▸ Your instructions
Count every line below containing "will"; state the number only.

◇ ◇ ◇ ◇

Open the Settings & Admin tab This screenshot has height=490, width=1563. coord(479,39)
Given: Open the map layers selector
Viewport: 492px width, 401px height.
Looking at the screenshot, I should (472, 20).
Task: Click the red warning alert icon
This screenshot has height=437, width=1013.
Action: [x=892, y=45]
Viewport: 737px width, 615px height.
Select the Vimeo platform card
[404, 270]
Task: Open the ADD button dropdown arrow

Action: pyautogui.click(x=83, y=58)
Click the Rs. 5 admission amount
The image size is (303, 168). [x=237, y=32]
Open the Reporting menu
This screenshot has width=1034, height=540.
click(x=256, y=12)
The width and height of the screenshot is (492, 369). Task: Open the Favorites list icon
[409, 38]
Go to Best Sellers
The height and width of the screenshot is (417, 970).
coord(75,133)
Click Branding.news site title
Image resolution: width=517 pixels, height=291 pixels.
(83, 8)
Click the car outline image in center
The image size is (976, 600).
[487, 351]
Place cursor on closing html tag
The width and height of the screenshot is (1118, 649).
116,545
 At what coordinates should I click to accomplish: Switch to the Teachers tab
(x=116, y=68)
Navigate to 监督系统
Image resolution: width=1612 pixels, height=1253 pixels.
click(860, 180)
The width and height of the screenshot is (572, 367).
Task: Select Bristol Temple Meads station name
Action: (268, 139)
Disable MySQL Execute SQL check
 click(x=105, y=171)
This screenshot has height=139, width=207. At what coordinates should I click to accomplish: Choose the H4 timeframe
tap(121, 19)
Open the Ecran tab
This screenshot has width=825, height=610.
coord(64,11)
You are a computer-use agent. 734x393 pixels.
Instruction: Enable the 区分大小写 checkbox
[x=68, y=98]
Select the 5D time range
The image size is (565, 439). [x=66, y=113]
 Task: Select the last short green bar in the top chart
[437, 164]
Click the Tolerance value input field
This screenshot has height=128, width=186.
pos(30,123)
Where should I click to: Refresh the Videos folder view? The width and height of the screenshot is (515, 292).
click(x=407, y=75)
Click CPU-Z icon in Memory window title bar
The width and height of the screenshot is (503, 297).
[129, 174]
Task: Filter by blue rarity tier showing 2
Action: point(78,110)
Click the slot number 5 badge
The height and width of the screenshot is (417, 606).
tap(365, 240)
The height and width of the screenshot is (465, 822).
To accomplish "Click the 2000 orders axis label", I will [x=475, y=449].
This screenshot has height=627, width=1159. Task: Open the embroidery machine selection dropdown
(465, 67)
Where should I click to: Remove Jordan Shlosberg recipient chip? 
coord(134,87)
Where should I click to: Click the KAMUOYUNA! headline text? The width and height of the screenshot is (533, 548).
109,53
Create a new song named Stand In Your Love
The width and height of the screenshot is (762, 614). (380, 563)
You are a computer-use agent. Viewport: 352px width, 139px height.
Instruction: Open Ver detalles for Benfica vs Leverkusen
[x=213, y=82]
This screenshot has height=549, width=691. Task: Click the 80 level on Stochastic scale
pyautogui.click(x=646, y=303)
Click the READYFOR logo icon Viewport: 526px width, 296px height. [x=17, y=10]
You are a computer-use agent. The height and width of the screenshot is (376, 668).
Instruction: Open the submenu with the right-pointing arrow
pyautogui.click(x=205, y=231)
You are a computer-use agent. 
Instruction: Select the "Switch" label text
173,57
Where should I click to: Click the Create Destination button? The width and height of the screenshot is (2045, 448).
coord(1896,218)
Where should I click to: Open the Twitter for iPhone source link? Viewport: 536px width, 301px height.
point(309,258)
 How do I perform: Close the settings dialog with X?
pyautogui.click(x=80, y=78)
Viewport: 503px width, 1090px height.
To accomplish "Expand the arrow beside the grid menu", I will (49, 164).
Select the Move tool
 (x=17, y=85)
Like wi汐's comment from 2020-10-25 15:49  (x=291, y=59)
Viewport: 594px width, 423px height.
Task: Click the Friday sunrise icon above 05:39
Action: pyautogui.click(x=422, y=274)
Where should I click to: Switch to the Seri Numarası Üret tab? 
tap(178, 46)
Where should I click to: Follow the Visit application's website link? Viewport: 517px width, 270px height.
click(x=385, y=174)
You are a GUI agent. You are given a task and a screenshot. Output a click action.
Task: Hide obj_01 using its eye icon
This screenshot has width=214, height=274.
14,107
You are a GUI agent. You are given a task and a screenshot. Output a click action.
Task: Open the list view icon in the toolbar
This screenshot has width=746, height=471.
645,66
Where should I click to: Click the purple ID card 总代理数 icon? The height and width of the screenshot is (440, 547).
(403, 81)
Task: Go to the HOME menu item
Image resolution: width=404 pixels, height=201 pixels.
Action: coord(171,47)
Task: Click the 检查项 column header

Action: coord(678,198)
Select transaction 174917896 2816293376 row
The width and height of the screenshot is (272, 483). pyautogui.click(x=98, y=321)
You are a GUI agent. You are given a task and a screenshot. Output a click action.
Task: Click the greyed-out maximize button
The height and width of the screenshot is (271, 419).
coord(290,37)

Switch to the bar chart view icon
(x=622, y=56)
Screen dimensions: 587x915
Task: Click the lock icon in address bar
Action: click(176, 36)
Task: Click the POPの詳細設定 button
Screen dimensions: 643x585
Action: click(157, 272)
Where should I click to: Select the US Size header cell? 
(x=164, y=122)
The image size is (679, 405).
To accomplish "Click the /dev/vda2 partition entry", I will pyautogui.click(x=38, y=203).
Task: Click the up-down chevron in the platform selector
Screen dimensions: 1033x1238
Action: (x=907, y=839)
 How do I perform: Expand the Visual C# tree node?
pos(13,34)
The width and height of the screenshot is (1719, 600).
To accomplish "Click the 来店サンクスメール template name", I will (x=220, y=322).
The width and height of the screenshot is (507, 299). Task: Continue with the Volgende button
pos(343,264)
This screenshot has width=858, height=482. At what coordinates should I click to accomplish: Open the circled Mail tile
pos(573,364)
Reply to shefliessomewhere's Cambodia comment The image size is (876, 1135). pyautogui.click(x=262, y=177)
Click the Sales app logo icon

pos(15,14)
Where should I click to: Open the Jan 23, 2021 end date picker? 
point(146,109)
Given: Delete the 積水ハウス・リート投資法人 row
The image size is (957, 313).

◇ ◇ ◇ ◇

▸ Response
4